--- INFORMATION SUPPLIED ---
━━━━━━━━━━━━━━━━

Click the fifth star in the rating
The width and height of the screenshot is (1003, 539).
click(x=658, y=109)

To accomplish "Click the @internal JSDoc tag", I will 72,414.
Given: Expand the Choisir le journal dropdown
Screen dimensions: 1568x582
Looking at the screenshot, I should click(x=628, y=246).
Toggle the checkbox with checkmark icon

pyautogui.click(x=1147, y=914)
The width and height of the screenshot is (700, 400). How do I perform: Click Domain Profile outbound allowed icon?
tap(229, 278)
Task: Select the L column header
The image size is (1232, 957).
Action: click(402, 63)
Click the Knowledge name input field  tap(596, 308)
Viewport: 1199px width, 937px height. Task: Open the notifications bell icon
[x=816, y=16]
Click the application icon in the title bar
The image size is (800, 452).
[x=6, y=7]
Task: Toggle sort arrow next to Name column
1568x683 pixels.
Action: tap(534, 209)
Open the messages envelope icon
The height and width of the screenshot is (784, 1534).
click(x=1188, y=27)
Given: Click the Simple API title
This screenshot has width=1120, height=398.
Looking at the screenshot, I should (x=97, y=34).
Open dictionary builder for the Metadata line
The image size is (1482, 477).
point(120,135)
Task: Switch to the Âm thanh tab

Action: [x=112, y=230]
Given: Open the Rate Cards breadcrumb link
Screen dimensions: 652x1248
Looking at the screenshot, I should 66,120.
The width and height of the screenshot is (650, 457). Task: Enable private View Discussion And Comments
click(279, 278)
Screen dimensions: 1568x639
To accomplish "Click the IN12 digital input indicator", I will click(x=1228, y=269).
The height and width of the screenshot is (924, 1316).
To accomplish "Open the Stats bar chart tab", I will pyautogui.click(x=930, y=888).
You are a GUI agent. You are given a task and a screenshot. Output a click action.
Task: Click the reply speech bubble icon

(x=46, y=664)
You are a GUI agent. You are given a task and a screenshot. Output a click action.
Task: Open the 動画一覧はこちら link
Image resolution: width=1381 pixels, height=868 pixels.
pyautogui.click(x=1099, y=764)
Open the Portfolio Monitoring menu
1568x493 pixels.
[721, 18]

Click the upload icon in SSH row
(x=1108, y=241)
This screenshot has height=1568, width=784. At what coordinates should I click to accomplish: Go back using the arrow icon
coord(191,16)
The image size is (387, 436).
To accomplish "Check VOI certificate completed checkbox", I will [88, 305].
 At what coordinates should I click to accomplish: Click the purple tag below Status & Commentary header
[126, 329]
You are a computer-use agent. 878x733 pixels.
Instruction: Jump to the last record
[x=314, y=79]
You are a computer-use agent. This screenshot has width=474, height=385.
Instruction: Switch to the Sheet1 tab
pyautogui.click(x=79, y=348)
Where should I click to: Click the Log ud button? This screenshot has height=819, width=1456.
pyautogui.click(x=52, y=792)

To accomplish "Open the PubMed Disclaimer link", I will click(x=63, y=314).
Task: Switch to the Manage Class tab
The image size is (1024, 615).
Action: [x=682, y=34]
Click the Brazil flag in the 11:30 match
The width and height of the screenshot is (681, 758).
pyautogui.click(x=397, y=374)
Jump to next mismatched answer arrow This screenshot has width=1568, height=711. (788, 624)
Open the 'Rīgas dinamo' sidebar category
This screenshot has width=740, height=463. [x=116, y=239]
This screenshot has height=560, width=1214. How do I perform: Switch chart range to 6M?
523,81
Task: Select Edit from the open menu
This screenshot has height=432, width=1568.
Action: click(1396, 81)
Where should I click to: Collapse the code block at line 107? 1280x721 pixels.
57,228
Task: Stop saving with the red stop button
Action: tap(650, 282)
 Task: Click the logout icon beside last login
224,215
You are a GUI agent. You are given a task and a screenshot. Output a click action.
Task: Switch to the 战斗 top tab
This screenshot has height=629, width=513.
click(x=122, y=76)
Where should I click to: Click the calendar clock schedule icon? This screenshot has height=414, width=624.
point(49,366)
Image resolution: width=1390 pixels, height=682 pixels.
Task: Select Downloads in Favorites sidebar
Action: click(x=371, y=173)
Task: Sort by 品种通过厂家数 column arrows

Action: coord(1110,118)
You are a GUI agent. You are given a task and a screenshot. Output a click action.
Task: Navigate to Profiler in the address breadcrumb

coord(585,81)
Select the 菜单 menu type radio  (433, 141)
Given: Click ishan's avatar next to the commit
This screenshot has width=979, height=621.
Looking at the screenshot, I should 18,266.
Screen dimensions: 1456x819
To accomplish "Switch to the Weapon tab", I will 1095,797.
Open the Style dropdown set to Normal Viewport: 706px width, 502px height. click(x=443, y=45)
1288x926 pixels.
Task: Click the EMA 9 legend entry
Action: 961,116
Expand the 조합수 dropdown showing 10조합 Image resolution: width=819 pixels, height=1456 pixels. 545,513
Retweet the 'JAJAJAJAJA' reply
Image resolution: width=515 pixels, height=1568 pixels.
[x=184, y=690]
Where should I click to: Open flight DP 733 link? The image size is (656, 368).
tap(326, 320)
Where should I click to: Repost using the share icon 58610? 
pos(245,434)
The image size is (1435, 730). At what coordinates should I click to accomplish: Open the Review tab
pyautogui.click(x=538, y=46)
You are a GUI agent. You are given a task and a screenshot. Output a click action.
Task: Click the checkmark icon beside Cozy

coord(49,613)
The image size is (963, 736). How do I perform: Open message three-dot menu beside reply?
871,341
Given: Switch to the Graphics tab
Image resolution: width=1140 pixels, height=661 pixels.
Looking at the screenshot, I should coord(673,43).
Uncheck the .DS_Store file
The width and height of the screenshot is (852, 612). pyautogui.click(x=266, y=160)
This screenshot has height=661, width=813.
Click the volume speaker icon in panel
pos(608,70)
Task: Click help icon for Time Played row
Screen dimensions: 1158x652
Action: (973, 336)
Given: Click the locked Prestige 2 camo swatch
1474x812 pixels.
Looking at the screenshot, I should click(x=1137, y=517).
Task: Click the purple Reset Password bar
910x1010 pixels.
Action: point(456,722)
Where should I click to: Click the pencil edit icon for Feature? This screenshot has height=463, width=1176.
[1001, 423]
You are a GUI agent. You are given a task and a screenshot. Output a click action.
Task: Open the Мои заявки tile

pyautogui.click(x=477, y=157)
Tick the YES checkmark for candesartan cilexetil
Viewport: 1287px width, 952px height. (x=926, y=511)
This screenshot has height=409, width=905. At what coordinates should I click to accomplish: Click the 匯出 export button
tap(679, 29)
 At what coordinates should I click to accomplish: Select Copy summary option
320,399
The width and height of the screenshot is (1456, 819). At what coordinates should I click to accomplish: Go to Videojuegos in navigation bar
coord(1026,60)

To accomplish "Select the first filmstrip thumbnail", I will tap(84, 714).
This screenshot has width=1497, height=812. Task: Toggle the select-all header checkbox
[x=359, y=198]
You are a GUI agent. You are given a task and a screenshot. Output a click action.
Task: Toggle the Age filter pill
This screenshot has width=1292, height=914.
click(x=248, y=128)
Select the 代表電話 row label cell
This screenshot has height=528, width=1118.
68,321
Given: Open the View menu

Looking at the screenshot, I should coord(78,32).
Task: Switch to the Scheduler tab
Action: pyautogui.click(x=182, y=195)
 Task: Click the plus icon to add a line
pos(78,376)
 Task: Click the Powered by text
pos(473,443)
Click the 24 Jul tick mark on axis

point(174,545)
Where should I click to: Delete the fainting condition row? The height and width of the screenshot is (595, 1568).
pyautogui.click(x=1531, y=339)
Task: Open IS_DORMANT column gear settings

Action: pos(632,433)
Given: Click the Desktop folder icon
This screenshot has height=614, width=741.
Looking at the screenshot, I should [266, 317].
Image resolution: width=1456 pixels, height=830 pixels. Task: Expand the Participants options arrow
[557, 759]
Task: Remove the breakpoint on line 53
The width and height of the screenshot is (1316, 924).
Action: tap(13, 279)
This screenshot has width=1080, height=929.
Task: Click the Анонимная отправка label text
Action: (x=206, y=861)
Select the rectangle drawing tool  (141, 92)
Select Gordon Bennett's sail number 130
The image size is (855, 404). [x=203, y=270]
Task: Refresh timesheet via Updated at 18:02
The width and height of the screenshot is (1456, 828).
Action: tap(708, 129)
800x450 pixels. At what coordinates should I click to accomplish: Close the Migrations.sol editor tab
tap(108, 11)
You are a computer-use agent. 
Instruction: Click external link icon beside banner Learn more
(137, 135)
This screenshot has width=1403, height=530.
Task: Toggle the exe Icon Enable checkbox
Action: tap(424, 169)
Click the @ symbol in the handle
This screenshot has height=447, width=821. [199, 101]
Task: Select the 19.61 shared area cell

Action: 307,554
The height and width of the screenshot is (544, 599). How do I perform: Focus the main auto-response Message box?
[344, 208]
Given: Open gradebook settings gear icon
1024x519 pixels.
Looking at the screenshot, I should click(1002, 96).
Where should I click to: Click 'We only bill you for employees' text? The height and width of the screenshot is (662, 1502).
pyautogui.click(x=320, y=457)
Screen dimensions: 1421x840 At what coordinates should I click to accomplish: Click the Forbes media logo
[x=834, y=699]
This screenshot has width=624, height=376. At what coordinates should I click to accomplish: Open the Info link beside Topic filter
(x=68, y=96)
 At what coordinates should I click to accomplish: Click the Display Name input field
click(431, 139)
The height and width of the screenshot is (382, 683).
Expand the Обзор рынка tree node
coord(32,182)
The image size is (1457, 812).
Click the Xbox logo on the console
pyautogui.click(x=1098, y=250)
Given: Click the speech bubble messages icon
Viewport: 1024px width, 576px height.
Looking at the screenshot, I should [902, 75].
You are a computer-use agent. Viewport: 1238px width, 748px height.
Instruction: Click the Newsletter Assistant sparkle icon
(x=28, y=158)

━━━━━━━━━━━━━━━━

--- ASSIGNMENT ---
Print again the lines of the entries above that fall between the line holding "The width and height of the screenshot is (1456, 828)." and the line holding "The height and width of the screenshot is (382, 683).", inclusive, exactly as they stand.

--- EXPECTED OUTPUT ---
The width and height of the screenshot is (1456, 828).
Action: tap(708, 129)
800x450 pixels. At what coordinates should I click to accomplish: Close the Migrations.sol editor tab
tap(108, 11)
You are a computer-use agent. 
Instruction: Click external link icon beside banner Learn more
(137, 135)
This screenshot has width=1403, height=530.
Task: Toggle the exe Icon Enable checkbox
Action: tap(424, 169)
Click the @ symbol in the handle
This screenshot has height=447, width=821. [199, 101]
Task: Select the 19.61 shared area cell

Action: 307,554
The height and width of the screenshot is (544, 599). How do I perform: Focus the main auto-response Message box?
[344, 208]
Given: Open gradebook settings gear icon
1024x519 pixels.
Looking at the screenshot, I should click(1002, 96).
Where should I click to: Click 'We only bill you for employees' text? The height and width of the screenshot is (662, 1502).
pyautogui.click(x=320, y=457)
Screen dimensions: 1421x840 At what coordinates should I click to accomplish: Click the Forbes media logo
[x=834, y=699]
This screenshot has width=624, height=376. At what coordinates should I click to accomplish: Open the Info link beside Topic filter
(x=68, y=96)
 At what coordinates should I click to accomplish: Click the Display Name input field
click(431, 139)
The height and width of the screenshot is (382, 683).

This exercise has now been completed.